O caso que opôs a Death Row e a editora comandada por P Diddy, a Bad Boy, e as suas maiores estrelas – Tupac e Biggie Smalls, aka The Notorious B.I.G. – é também sinal das dores de crescimento do hip hop que estava muito rapidamente a aprender como se comportar no topo da cadeia alimentar de uma indústria discográfica então no auge da sua forma comercial, quando vender milhões de discos era facto corriqueiro. Temas como “Who Shot Ya?” ou “Hit ‘Em Up” são sinais de um crescendo de violência que teria como culminar o desaparecimento prematuro e violento dos maiores símbolos de ambas as costas da América. mas, ao mesmo tempo, Tupac também assinava pérolas como “Dear Mama”, sinal da tal profundamente humana e contraditória personalidade que distinguia este rapper dos demais.
Me Against The World, primeiro, e All Eyez on Me, logo depois, representam essa recta final da vida de um rapper que nunca se contentou em encaixar-se apenas numa caixinha: capaz das mais desarmantes introspecções ou das mais lamechas tiradas, Tupac também foi violento ou meramente hedonista quando quis. Para alguém que tinha vindo de uma educação politicamente radical, “California Love”, clássico com marca do enorme Dr. Dre, poderá parecer o mais vazio dos gestos artísticos, um hino à ideia de festa mais desbragada possível, a uma vida de eterna celebração. Mas para alguém de 25 anos, que tinha chegado a viver nas ruas, que foi alvo de roubos e atentados, e que tinha acabado de cumprir uma pena de prisão, “California Love” era, afinal de contas, um grito de revolta, um valente “f*ck you” para o mundo, embalado a champanhe e com a lenda do funk Roger Troutman a fazer com a talk box o que hoje inúmeros rappers fazem com o auto-tune: a distorcer a realidade e a torná-la mais… improvável.
Tupac Shakur morreu a 13 de Setembro de 1996 na consequência de graves ferimentos causados por um ataque a tiro nas ruas de Las Vegas. Ao seu lado estava o patrão da Death Row Suge Knight, figura central da cena musical de Los Angeles e um dos principais arquitectos do sucesso do chamado Gangsta Rap. Knight, que diversas teorias apontam como sendo mandante das mortes de Shakur e, alguns meses mais tarde, de Biggie Smalls, o rapper de Nova Iorque também conhecido como Notorious B.I.G., foi preso pouco tempo depois do ataque a Tupac por ter violado a sua liberdade condicional e condenado a alguns anos de prisão.
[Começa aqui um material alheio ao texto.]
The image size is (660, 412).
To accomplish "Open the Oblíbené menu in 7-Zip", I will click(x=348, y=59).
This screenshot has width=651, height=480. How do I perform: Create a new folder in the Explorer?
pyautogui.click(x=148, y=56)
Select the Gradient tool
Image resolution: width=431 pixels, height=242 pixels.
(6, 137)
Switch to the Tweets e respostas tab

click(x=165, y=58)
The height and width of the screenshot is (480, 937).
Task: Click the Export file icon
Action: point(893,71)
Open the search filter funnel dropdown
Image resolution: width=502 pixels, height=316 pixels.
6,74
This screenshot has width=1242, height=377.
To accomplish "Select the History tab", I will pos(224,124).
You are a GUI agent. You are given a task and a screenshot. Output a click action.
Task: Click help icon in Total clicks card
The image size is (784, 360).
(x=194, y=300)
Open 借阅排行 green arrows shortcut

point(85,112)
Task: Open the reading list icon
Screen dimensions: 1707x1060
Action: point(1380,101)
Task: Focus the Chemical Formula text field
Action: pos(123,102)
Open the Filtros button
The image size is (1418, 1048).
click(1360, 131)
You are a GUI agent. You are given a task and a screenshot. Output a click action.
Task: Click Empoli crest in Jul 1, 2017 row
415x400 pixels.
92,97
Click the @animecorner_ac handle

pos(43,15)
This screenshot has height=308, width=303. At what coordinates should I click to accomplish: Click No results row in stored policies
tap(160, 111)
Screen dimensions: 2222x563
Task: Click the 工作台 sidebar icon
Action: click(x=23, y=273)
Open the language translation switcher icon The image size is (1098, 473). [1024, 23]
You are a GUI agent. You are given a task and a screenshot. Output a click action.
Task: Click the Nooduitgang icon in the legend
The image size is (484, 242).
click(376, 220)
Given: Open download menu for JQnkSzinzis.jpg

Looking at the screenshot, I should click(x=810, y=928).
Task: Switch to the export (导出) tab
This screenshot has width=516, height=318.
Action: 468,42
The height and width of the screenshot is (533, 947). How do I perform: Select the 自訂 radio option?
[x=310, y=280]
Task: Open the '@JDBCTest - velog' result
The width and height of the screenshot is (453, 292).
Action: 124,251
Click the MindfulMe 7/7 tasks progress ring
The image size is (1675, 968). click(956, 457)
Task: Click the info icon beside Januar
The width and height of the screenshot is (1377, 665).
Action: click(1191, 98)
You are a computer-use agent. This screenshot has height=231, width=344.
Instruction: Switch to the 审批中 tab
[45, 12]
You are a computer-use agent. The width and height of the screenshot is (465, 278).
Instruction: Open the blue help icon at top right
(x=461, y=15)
Teorias nunca cabalmente esclarecidas pelas investigações policiais que ao longo destas últimas duas décadas inspiraram dezenas de artigos, livros, filmes e documentários.
A verdade é que o domínio que o hip hop hoje consegue na indústria discográfica, com os principais artistas do género a afirmarem-se como fontes inesgotáveis de sucesso na era do streaming, remonta ao período em que Tupac se afirmou como um dos maiores artistas do planeta. Os números alcançados por este rapper tornaram ainda mais dramático o seu precoce desaparecimento: The Don Killuminati: The 7 Day Theory, o primeiro de uma aparentemente infindável lista de discos póstumos de Tupac, lançado em novembro de 1996 e assinado por Makaveli, alter-ego do malogrado artista, e também All Eyez On Me lideraram a lista de melhores vendas na semana de lançamento contabilizando juntos cerca de um milhão e 200 mil cópias. Já não se conseguem – no domínio das vendas físicas – resultados destes. Mas também já não se “fabricam” artistas assim, singulares, profundamente humanos, mas ainda assim capazes de sustentar nos ombros o peso gigante que só os mitos conseguem carregar.